A new report from Oxfam is warning that food prices are on their way to doubling in the next two decades. The report, “Growing a Better Future: Food Justice in a Resource Constrained World” states that we may see a 120-180% by 2030 and that the world’s agricultural system is fundamentally “broken”. The report talks about climate change, the plight of small farmers and poor consumers. An average Indian consumer spends twice the fraction of their income on food of an average first-world citizen, and a consumer spends four times – about 80%.

None of this should come as a surprise to people familiar with food issues, but the fact that it’s coming from a major charity like Oxfam should at least get some attention. With gains in agricultural yields falling since 1990, the “Green Revolution” is now being recognized for what it was: a big but ultimately short-lived boost in productivity bought at the price of enormous amounts of land, water and chemicals. As pesticides and fertilizers continue to “lose ground” (literally..) in the war against soil depletion, the world is fast learning that petrochemicals can’t solve biological problems.

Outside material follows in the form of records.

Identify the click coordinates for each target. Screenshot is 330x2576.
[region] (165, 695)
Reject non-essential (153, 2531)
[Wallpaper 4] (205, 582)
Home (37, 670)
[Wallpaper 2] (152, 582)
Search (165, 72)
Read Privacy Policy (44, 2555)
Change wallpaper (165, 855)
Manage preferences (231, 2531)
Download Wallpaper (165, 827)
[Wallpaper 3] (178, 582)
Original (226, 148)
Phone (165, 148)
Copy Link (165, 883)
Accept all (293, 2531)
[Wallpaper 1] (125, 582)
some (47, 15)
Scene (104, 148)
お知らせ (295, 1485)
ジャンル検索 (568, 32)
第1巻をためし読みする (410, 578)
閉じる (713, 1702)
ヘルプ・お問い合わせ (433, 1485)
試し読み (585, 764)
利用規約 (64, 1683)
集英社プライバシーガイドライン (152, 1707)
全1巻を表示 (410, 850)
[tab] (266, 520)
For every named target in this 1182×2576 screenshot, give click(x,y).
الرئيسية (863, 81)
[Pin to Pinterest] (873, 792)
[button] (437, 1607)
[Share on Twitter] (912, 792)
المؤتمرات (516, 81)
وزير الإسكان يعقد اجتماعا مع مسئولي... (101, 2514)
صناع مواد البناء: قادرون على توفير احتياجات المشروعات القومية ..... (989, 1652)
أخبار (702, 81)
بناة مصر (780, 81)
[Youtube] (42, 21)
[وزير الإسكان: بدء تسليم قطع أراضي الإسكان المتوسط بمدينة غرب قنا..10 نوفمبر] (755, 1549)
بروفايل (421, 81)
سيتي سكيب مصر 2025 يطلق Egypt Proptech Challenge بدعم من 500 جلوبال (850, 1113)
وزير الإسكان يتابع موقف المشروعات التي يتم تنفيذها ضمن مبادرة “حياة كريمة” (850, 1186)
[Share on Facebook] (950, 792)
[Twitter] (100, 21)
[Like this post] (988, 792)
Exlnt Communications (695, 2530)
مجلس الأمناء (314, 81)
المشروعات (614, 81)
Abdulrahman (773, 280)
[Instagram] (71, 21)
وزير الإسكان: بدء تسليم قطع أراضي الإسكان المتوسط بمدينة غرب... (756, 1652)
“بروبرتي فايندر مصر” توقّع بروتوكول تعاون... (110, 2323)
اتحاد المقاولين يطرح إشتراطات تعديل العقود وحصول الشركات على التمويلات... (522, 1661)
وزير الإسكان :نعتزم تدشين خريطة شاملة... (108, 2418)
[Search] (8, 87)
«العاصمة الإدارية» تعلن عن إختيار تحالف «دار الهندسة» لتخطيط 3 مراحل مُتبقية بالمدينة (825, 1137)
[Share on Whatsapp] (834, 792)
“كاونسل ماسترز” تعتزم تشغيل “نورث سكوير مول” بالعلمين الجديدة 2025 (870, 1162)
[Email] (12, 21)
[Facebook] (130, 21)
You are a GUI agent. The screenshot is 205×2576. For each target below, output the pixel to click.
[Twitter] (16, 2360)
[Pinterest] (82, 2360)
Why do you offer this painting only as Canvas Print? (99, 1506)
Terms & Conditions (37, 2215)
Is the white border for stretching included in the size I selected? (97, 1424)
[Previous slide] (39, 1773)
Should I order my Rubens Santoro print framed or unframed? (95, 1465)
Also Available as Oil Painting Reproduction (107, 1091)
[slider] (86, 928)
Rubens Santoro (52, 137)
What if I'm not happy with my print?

With a global market for food, everyone is connected. When food becomes scarce enough anywhere, prices rise everywhere. Add to this the effects of first-world farm subsidies which flood developing nations with cheap imports, and the effect of the new global biofuels market, and you’ve got a recipe for disaster. This isn’t some apocalyptic theory – there are already millions of people dying from hunger. What’s at stake is that many more will join them.